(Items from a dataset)
··········

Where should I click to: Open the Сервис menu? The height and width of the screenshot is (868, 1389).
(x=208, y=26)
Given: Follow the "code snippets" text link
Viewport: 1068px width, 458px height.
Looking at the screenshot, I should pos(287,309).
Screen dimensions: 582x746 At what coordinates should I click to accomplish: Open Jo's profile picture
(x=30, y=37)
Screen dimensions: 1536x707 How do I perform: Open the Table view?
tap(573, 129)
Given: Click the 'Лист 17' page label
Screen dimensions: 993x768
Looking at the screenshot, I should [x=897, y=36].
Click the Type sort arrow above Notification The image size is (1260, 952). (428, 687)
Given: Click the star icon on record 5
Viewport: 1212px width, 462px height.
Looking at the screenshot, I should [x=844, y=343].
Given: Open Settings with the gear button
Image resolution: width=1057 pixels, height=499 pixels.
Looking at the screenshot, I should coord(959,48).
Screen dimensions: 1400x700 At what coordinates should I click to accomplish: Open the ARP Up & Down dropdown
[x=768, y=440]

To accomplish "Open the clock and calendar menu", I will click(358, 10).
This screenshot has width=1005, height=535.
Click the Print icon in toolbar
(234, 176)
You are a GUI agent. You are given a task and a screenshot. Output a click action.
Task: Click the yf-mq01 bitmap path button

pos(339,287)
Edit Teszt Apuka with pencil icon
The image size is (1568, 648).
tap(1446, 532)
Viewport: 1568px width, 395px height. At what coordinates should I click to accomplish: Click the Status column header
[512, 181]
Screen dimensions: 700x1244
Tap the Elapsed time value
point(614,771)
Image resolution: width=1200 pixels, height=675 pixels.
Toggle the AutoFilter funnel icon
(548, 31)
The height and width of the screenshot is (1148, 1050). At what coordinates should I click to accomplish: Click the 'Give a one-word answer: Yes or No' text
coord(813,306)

··········

■ EXERCISE BRIEF ■
Return the full data, every line of it, with nothing altered.

■ ANSWER FOR THIS EXERCISE ■
Where should I click to: Open the Сервис menu? The height and width of the screenshot is (868, 1389).
(x=208, y=26)
Given: Follow the "code snippets" text link
Viewport: 1068px width, 458px height.
Looking at the screenshot, I should pos(287,309).
Screen dimensions: 582x746 At what coordinates should I click to accomplish: Open Jo's profile picture
(x=30, y=37)
Screen dimensions: 1536x707 How do I perform: Open the Table view?
tap(573, 129)
Given: Click the 'Лист 17' page label
Screen dimensions: 993x768
Looking at the screenshot, I should [x=897, y=36].
Click the Type sort arrow above Notification The image size is (1260, 952). (428, 687)
Given: Click the star icon on record 5
Viewport: 1212px width, 462px height.
Looking at the screenshot, I should [x=844, y=343].
Given: Open Settings with the gear button
Image resolution: width=1057 pixels, height=499 pixels.
Looking at the screenshot, I should coord(959,48).
Screen dimensions: 1400x700 At what coordinates should I click to accomplish: Open the ARP Up & Down dropdown
[x=768, y=440]

To accomplish "Open the clock and calendar menu", I will click(358, 10).
This screenshot has width=1005, height=535.
Click the Print icon in toolbar
(234, 176)
You are a GUI agent. You are given a task and a screenshot. Output a click action.
Task: Click the yf-mq01 bitmap path button

pos(339,287)
Edit Teszt Apuka with pencil icon
The image size is (1568, 648).
tap(1446, 532)
Viewport: 1568px width, 395px height. At what coordinates should I click to accomplish: Click the Status column header
[512, 181]
Screen dimensions: 700x1244
Tap the Elapsed time value
point(614,771)
Image resolution: width=1200 pixels, height=675 pixels.
Toggle the AutoFilter funnel icon
(548, 31)
The height and width of the screenshot is (1148, 1050). At what coordinates should I click to accomplish: Click the 'Give a one-word answer: Yes or No' text
coord(813,306)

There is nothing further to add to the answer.